Not everyone was a Shirley Temple fan. The novelist Graham Greene, who was also a film critic, was sued by 20th Century Fox for his review of “Wee Willie Winkie” in the magazine Night and Day, which he edited. In the review, he questioned whether she was a midget and wrote of her “well-shaped and desirable little body” being served up to middle-aged male admirers.

Alright, you know, after all of those moms signed that petition, I agreed to stop hanging out at elementary school playgrounds. And if those toxicology reports say there was anything but pure granulated sugar in my lemonade then the police should be asking questions to the team of Walter Whites they’ve got working at Splenda, and leave me and my unmarked van out of it. Nonetheless, I complied, just to avoid causing a scene. But this is my blog, paid for with my lemonade stand money, and I’ll be damned if I’m gonna tiptoe through it just because we’ve got a few degenerates out there who have to find something odd in a group of single, adult men desperately trying to impress a toddler. Fuck it, we’re forging on! BLOCK QUOTE: HIT ME AGAIN!

What Fox had dropped, MGM picked up eight months later. But the little girl was now entering adolescence. On her first visit to MGM, Mrs. Black wrote in her autobiography, the producer Arthur Freed unzipped his trousers and exposed himself to her. Being innocent of male anatomy, she responded by giggling, and he threw her out of his office.

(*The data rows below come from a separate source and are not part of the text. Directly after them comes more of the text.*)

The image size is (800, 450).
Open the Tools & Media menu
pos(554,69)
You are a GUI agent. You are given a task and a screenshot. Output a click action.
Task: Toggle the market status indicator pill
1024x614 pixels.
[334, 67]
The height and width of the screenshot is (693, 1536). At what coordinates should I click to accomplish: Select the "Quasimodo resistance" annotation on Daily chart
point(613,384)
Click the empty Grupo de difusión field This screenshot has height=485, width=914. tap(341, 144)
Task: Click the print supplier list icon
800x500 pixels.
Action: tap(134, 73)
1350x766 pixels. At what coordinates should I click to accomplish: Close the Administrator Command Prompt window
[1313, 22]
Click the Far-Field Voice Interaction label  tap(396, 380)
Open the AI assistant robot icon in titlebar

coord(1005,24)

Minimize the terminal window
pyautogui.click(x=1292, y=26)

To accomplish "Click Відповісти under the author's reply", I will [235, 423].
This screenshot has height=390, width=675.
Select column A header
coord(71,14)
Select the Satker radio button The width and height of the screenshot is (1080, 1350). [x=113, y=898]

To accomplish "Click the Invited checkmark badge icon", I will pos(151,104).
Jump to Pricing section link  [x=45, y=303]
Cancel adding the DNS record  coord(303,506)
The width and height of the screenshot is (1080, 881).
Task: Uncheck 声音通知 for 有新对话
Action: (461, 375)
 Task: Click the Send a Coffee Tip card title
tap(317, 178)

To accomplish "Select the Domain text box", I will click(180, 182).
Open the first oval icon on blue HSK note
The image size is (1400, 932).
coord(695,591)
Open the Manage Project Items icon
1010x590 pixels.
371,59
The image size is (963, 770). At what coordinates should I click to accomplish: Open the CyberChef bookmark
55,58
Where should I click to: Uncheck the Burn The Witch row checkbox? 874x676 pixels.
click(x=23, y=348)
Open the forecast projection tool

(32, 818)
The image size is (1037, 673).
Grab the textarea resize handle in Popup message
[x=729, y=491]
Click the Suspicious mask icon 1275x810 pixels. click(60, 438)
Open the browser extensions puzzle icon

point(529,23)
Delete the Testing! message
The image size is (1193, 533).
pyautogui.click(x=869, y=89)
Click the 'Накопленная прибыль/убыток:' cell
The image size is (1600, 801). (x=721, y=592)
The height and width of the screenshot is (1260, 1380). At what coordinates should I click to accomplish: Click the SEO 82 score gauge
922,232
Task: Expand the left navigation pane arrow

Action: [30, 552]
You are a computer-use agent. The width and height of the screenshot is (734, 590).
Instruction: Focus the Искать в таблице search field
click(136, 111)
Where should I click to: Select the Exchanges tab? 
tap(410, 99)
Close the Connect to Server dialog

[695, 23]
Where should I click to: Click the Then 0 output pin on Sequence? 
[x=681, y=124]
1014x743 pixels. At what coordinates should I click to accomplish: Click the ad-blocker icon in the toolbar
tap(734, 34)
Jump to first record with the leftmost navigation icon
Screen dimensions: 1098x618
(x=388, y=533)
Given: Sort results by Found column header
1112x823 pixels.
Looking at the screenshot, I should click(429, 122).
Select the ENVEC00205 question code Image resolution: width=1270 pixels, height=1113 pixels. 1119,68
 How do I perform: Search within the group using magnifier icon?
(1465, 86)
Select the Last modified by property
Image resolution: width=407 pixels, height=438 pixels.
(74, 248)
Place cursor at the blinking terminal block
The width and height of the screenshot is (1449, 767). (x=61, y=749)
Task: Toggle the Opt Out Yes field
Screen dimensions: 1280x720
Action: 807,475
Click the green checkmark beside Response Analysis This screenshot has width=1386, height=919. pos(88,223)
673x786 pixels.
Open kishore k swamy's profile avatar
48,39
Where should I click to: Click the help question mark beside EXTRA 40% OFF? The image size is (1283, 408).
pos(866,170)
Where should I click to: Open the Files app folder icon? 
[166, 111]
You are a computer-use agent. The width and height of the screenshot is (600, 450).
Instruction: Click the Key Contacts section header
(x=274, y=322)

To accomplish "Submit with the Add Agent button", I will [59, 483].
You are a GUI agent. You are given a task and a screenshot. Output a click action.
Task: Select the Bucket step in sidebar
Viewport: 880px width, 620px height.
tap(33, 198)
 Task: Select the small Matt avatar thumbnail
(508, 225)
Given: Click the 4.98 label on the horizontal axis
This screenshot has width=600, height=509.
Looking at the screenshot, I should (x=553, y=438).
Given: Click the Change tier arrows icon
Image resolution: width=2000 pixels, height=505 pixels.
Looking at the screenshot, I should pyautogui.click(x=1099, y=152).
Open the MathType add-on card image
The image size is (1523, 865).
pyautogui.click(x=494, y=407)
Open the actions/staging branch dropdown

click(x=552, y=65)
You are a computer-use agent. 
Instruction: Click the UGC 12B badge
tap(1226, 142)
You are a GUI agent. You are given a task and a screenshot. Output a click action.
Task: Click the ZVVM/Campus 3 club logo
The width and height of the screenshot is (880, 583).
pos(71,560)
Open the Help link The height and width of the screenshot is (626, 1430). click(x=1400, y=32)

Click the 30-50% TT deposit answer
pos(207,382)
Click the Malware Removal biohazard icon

Forget it, I’m not doing this one. I’m just not. You try to run an honest little deathblog so that your children, Fifth of Hennessy and Half a Carton of Newport Lights, can have something to be proud of their old man for, and someone has to go and make it unpleasant. That’s the real death of the American Dream. Goddammit, isn’t this why we fought Hitler in the first place? I mean, I honestly don’t know, but I’d bet it’s in there somewhere.